(Stored dataset items)

----------------

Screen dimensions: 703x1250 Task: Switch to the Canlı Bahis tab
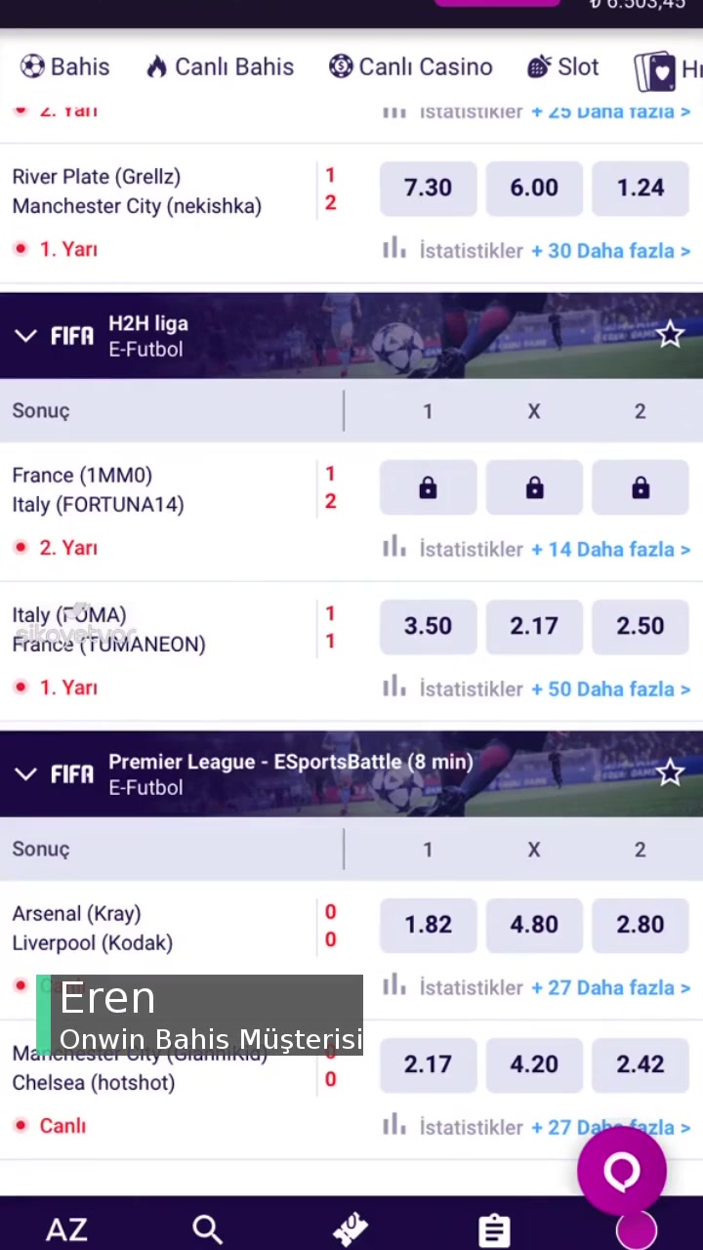coord(221,66)
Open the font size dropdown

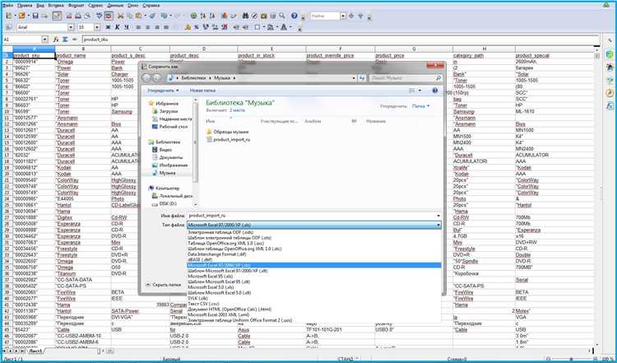pyautogui.click(x=97, y=27)
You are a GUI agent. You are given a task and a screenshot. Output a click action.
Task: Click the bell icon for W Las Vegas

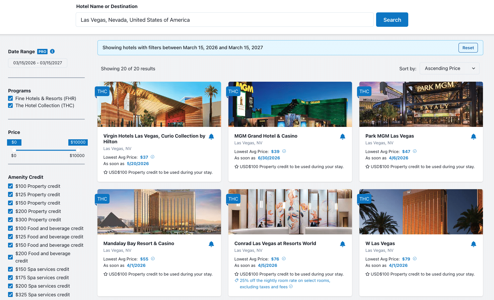[473, 244]
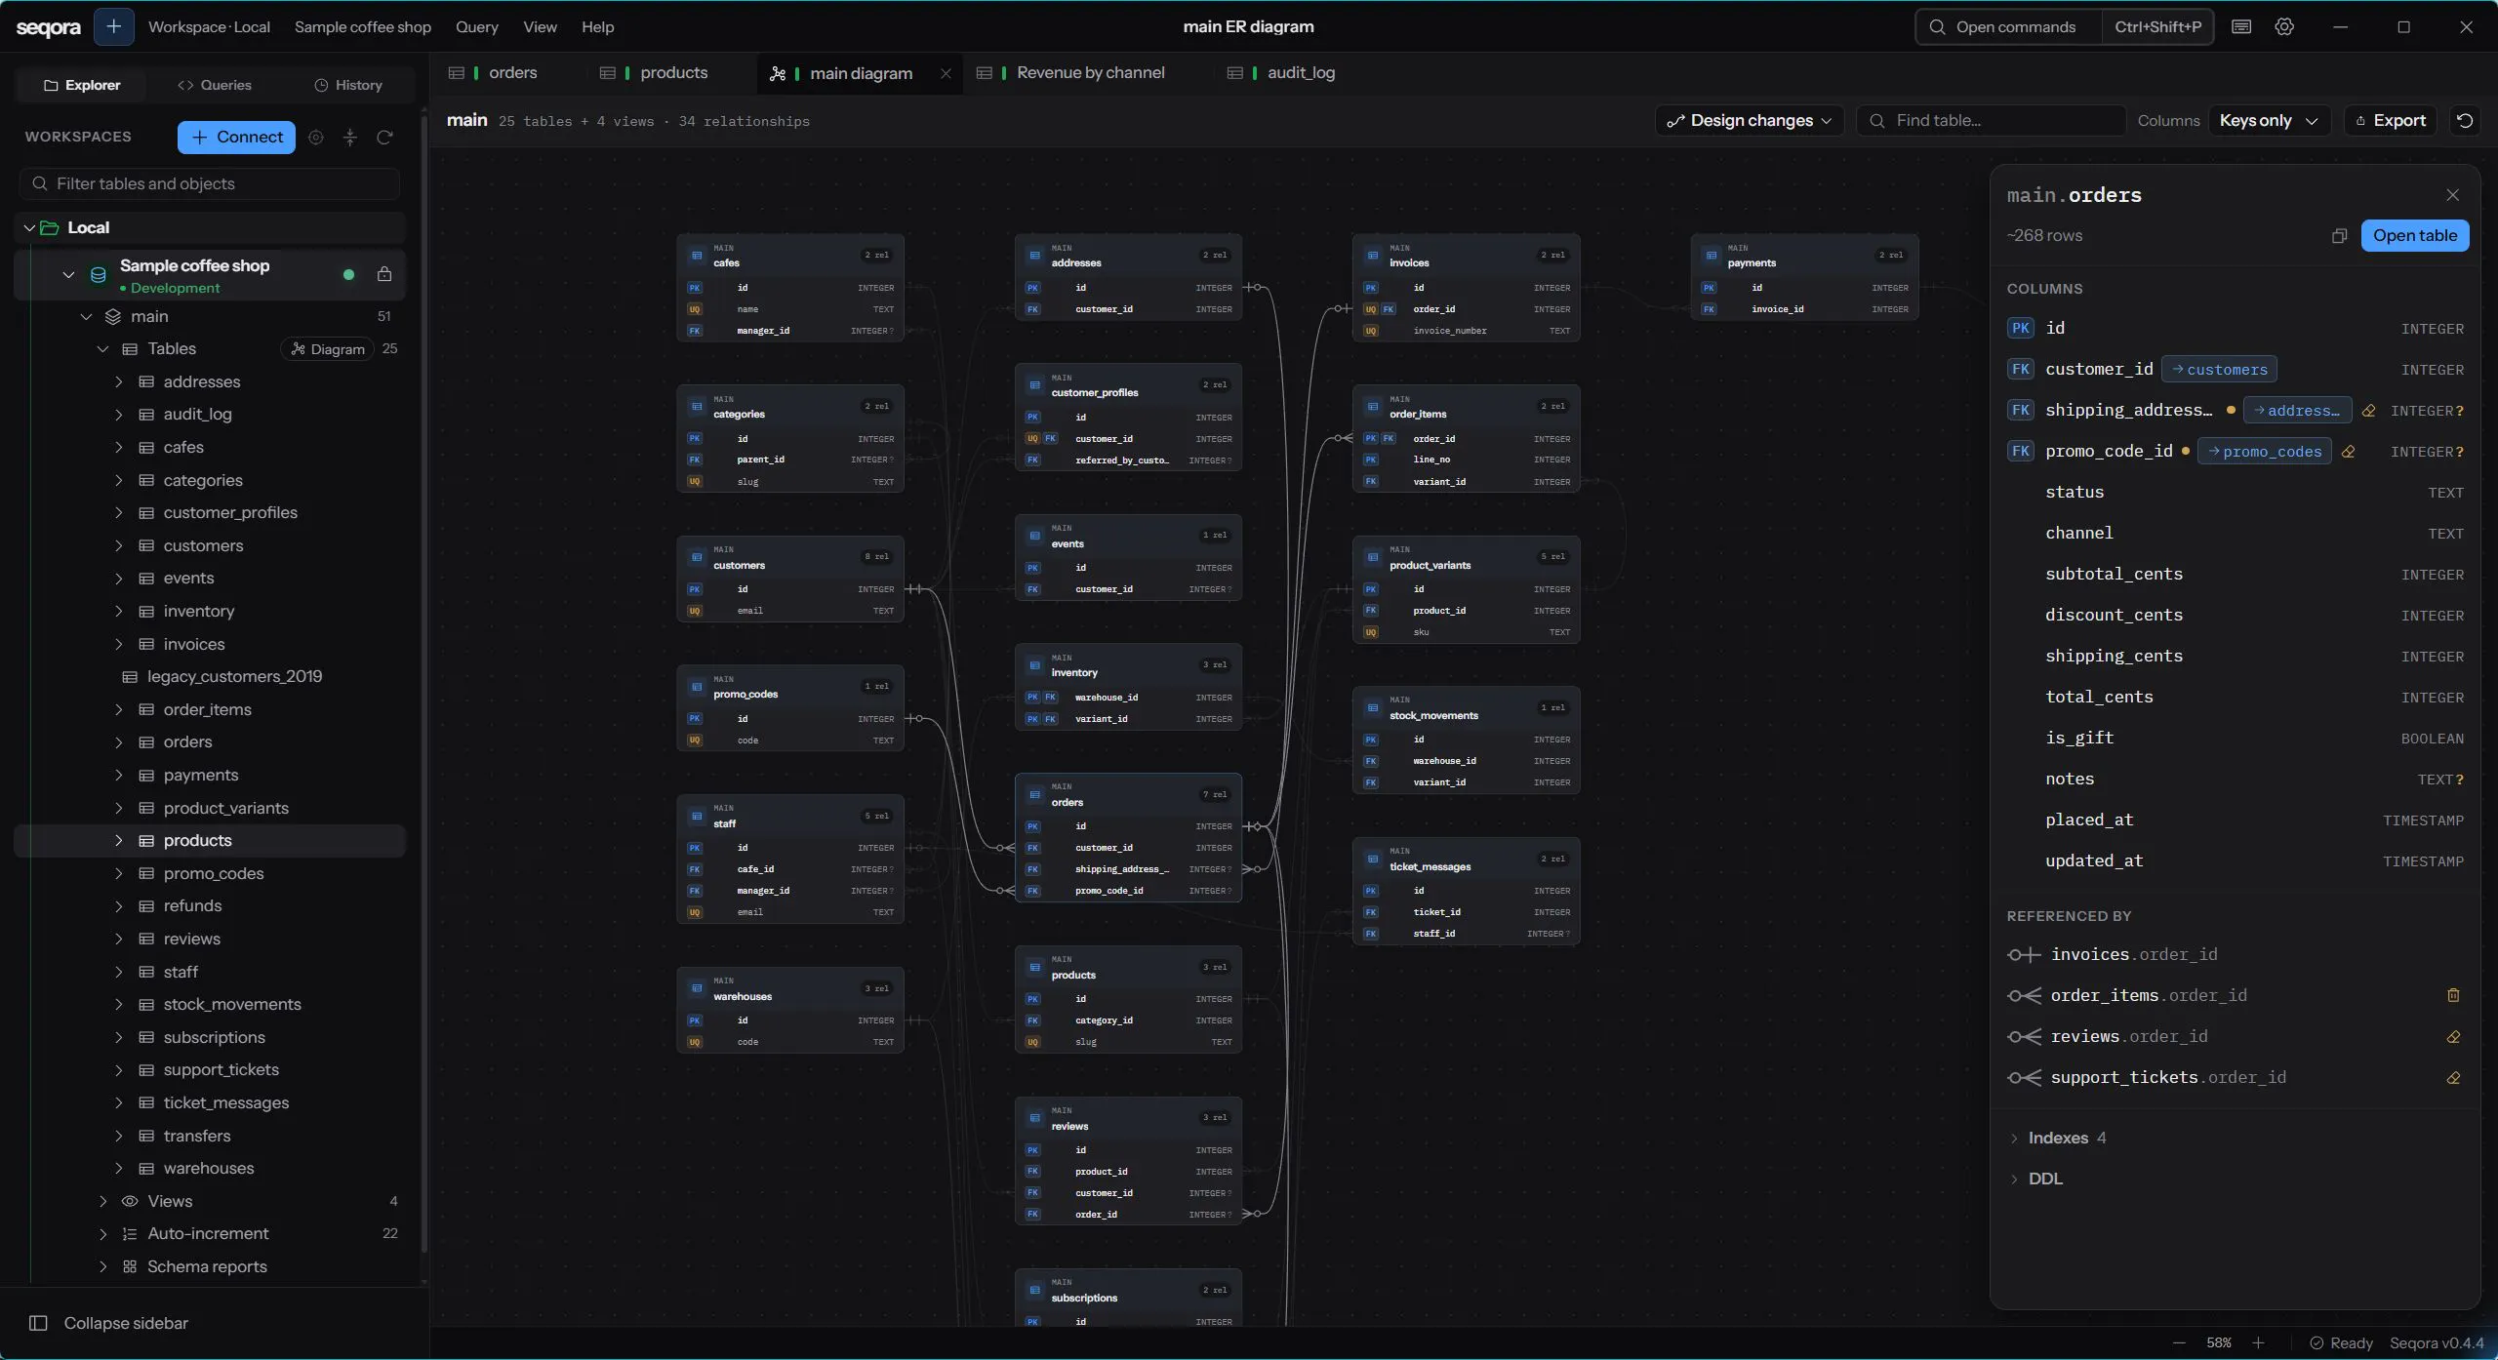Open the Keys only columns dropdown
This screenshot has width=2498, height=1360.
[2270, 121]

----------------

» **What is being asked**
Please output every record above exactly as written, leaving out the pictures.

» **Solution for this exercise**
Screen dimensions: 703x1250 Task: Switch to the Canlı Bahis tab
coord(221,66)
Open the font size dropdown

pyautogui.click(x=97, y=27)
You are a GUI agent. You are given a task and a screenshot. Output a click action.
Task: Click the bell icon for W Las Vegas

[473, 244]
Open the Keys only columns dropdown
This screenshot has width=2498, height=1360.
[2270, 121]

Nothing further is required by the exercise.